WHAT YOU NEED TO DO:
Could you give again the lines from the line with "You are a GUI" to the line with "click(168, 67)", both included, and only those?

GIVEN ENTRIES:
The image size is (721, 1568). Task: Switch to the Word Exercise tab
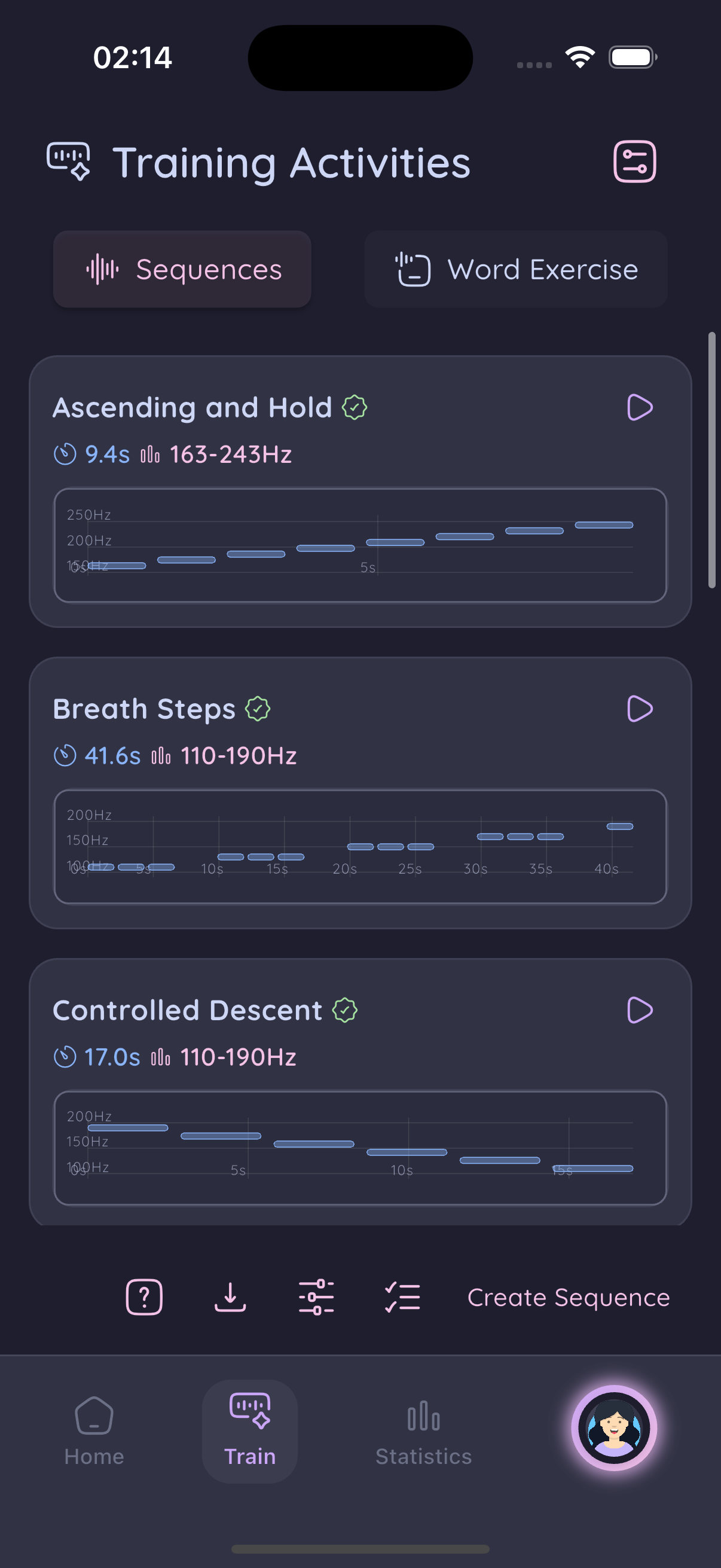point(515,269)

...

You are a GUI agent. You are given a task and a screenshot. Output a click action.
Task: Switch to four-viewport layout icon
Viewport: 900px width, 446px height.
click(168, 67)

ANSWER FOR THE TASK:
You are a GUI agent. You are given a task and a screenshot. Output a click action.
Task: Switch to four-viewport layout icon
Viewport: 900px width, 446px height.
click(168, 67)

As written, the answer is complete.